Task description: Pull every line from the data below that contains the word "dimensions", and copy each one in full.

Dataset rows:

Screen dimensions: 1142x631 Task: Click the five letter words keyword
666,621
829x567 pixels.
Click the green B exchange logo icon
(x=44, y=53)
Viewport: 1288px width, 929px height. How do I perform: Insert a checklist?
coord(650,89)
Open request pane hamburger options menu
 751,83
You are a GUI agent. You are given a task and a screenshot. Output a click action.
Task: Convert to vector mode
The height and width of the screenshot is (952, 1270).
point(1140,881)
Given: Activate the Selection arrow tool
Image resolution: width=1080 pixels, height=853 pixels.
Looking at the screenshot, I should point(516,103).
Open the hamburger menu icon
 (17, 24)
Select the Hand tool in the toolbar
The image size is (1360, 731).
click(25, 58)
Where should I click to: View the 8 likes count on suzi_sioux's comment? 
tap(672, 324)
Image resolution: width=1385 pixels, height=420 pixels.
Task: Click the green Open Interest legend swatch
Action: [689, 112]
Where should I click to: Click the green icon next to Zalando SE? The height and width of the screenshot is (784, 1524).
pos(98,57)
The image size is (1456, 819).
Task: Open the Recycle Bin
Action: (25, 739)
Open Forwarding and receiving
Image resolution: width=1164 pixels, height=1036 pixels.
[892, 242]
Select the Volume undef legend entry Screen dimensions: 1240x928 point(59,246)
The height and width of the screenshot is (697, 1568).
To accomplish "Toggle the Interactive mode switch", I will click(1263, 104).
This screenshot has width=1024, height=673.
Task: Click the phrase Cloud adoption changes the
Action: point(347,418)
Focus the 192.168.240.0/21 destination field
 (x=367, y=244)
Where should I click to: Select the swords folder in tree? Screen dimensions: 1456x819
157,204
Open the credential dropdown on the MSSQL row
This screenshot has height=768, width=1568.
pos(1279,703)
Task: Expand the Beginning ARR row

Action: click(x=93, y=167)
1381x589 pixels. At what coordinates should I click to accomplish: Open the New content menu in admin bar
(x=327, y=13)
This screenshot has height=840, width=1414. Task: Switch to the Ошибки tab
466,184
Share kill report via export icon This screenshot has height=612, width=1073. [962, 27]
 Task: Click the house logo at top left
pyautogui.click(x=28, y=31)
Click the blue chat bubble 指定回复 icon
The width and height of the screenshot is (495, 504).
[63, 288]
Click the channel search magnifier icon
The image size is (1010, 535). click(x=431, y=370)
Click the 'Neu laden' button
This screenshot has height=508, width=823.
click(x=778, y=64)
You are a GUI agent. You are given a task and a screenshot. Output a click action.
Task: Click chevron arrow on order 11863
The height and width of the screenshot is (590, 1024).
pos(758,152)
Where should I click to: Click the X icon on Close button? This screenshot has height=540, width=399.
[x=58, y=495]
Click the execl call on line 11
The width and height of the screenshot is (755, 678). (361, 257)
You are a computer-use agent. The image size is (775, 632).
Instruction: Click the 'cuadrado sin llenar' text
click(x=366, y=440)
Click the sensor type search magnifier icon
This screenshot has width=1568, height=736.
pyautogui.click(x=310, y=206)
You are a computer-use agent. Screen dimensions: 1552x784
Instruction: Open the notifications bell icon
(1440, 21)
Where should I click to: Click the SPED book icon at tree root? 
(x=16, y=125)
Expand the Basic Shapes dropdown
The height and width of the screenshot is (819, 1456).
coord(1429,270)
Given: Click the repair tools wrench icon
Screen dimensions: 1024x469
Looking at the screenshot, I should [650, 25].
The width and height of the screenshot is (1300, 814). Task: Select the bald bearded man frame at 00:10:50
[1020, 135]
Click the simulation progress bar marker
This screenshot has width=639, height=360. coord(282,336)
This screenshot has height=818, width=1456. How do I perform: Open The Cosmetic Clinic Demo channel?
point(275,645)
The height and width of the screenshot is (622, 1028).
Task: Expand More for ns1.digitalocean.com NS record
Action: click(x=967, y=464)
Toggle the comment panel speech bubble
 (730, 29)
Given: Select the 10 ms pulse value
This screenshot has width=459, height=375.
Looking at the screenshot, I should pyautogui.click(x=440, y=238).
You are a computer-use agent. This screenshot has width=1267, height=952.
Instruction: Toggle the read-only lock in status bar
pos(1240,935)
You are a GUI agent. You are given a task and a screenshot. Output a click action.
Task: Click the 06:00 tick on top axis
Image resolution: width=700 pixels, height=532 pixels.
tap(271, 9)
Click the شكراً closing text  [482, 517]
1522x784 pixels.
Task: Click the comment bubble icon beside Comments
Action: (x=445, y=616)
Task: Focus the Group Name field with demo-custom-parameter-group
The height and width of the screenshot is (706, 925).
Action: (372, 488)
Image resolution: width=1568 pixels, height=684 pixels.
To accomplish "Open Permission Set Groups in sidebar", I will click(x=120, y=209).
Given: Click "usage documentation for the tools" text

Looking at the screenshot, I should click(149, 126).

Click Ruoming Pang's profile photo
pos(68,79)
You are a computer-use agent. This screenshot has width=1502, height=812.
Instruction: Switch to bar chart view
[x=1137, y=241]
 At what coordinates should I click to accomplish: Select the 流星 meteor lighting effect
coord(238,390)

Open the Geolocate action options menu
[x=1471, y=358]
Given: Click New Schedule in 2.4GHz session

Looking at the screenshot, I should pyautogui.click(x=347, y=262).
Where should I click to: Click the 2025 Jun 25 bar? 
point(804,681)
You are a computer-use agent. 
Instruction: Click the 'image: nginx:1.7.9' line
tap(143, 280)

Output of the exercise:
Screen dimensions: 1142x631 Task: Click the five letter words keyword
Select the Volume undef legend entry Screen dimensions: 1240x928 point(59,246)
Where should I click to: Select the swords folder in tree? Screen dimensions: 1456x819
You are a computer-use agent. Screen dimensions: 1552x784
Screen dimensions: 1024x469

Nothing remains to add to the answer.